Monday, October 23, 2006

Training for the revolution

I remember while in school myself hearing stories about the type of - well, to be blunt - indoctrination that occurs in the top education schools in the country. The New York Sun recently had a piece on the very issue, in the context of Columbia:
"The problem extends beyond that issue, however, in New York and beyond. Every new instructor minted by Teachers College who uses these ideas in our schools will rob New York students of opportunities for a better future. The flap over indoctrination at Teachers College comes the same day as the news that fewer than half the eighth graders in the city's public schools passed a state math test.

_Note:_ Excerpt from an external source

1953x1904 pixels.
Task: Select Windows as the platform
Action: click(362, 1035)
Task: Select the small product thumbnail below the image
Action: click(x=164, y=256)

It's a juxtaposition as jarring as that of the Nobel prize and the derision of merit. How are the city's schools to produce the next Nobel laureate if their teachers are taught that merit is an 'ideology' that exists to justify discrimination? Truth is, no one would mind so much about teachers' views about the 'legitimacy of the social order,' or lack of it, if the teachers were producing students who can pass the math test."
I would be willing to guess that many (most?) graduates of these programs would not find the material in question particularly controversial. In not doing so, though, they would inadvertently demonstrate how isolated the academy is from those it purports to think for and lead.

As for me, I guess you'd call me a bit of an educational traditionalist. Diagram sentences, drill algebra - learn the foundations until they are second nature. Teach people the skills of communication and the rigor of mathematical thinking, and then you'll be well on your way to educational success.